* EXERCISE DETAILS *
Please copy word for word the part of the passage about Max Cleland between "I saw him again" and "of your brain.", inclusive.

* TEXT FOR ANALYSIS *

──────────────────────────────

Even though I live near Washington, DC, I'm not a politics maven. I remember when Sen. Max Cleland lost his seat in 2002, but I hadn't heard anything about him since, so I figured he had happily retired from the often-dirty fray. I could not have been more wrong.
I saw him again last month when he spoke to the researchers, biotech workers, and advocates at the "Next Frontier of the Brain" forum in Boston. Instead of relaxing after his decades of public service, Cleland had spiraled down into the abyss of PTSD—more than 40 years after he was grievously wounded in Vietnam.
"People who overcome, especially, physical injuries…usually do it by means of having some kind of purpose in their life. I had a strong meaning and purpose; it was called politics, government service."
"But then I lost [the election]. I lost my sense of meaning and purpose and destiny, vision. And at that point, then the reality of the wounding came into play. Then I realized, only recently, I was dealing with something that was much bigger than I was. And that was the basic, fundamental aspect of your brain.
"I went down into a massive, deep, dark depression sparked by massive anxiety and what we now know flooding of adrenaline and cortisol into the system—and all of that stuff came flooding back from forty-some-odd years ago, just like I was on the battlefield again, dying, overwhelmed, overcome." At one point, he said, he was so disabled, emotionally and cognitively, that he lost the ability to read.

──────────────────────────────

* SOURCE INFORMATION *

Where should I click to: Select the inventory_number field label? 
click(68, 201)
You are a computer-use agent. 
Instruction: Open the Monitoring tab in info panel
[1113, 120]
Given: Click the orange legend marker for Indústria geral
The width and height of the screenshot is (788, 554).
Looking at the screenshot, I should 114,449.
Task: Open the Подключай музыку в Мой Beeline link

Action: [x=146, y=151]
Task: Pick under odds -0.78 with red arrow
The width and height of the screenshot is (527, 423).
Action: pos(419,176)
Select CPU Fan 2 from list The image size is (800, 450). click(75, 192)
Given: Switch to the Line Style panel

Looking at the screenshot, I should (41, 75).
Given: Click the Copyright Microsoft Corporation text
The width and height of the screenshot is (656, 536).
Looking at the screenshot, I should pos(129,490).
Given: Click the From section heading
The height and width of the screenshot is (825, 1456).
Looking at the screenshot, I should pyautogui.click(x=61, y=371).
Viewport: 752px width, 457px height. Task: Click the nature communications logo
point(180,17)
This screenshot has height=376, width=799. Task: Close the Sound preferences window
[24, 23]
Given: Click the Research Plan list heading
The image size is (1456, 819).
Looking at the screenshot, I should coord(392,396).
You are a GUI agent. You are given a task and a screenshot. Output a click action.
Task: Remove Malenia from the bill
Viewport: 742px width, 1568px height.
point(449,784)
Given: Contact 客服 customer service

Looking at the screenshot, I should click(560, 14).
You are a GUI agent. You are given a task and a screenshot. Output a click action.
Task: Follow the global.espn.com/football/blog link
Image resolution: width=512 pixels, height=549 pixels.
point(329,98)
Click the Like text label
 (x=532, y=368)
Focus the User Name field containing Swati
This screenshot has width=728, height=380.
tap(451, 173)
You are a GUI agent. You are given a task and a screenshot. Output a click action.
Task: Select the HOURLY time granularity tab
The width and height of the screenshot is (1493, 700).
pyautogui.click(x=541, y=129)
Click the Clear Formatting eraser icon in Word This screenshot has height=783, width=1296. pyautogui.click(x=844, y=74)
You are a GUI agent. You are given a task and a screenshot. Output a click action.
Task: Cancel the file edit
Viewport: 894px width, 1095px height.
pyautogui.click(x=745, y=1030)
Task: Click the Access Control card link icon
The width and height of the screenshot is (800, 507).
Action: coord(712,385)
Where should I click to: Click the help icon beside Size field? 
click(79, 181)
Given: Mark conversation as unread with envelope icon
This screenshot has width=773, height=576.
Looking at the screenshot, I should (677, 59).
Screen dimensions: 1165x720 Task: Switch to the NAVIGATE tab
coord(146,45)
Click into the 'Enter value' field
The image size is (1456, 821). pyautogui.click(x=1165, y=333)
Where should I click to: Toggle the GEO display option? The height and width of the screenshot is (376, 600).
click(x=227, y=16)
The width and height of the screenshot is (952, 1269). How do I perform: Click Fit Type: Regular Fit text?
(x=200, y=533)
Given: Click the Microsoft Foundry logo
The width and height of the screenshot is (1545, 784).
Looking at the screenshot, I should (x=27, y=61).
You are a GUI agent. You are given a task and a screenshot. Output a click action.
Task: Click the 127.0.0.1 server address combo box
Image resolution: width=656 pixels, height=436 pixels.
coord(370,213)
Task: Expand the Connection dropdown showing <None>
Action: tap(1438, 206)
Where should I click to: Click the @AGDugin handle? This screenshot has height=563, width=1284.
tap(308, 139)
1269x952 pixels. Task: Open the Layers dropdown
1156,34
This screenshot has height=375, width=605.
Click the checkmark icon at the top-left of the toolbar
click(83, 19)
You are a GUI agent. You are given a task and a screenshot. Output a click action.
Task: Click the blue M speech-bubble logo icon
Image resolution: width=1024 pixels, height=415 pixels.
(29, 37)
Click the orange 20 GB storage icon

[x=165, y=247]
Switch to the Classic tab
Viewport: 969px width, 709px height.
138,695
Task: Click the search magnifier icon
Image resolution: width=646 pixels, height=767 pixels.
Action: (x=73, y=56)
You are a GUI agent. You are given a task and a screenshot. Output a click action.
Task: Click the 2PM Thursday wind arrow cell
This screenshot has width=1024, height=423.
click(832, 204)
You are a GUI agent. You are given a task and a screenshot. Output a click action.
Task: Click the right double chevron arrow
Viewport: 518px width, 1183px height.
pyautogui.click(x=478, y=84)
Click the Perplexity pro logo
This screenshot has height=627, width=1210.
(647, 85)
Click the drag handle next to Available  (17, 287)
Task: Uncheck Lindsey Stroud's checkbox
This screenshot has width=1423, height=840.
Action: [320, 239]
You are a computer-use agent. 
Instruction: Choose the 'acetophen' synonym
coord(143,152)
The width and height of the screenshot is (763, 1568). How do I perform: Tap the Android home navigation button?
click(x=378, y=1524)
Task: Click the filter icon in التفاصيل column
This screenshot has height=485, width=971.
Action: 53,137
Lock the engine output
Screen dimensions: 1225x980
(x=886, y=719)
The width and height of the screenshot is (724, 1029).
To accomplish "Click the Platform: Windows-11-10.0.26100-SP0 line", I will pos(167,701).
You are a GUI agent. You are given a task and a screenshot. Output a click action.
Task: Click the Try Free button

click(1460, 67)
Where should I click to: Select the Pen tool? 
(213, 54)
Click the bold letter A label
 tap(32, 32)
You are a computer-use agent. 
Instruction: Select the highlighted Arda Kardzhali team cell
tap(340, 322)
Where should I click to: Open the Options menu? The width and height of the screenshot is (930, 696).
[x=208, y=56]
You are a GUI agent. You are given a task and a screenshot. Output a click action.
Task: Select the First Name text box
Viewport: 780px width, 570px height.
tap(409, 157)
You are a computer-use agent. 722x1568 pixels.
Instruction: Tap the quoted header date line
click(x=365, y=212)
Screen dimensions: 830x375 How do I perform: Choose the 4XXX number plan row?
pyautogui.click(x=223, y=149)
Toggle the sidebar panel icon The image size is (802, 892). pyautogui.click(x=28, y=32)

──────────────────────────────

* ANSWER SPACE *
I saw him again last month when he spoke to the researchers, biotech workers, and advocates at the "Next Frontier of the Brain" forum in Boston. Instead of relaxing after his decades of public service, Cleland had spiraled down into the abyss of PTSD—more than 40 years after he was grievously wounded in Vietnam.
"People who overcome, especially, physical injuries…usually do it by means of having some kind of purpose in their life. I had a strong meaning and purpose; it was called politics, government service."
"But then I lost [the election]. I lost my sense of meaning and purpose and destiny, vision. And at that point, then the reality of the wounding came into play. Then I realized, only recently, I was dealing with something that was much bigger than I was. And that was the basic, fundamental aspect of your brain.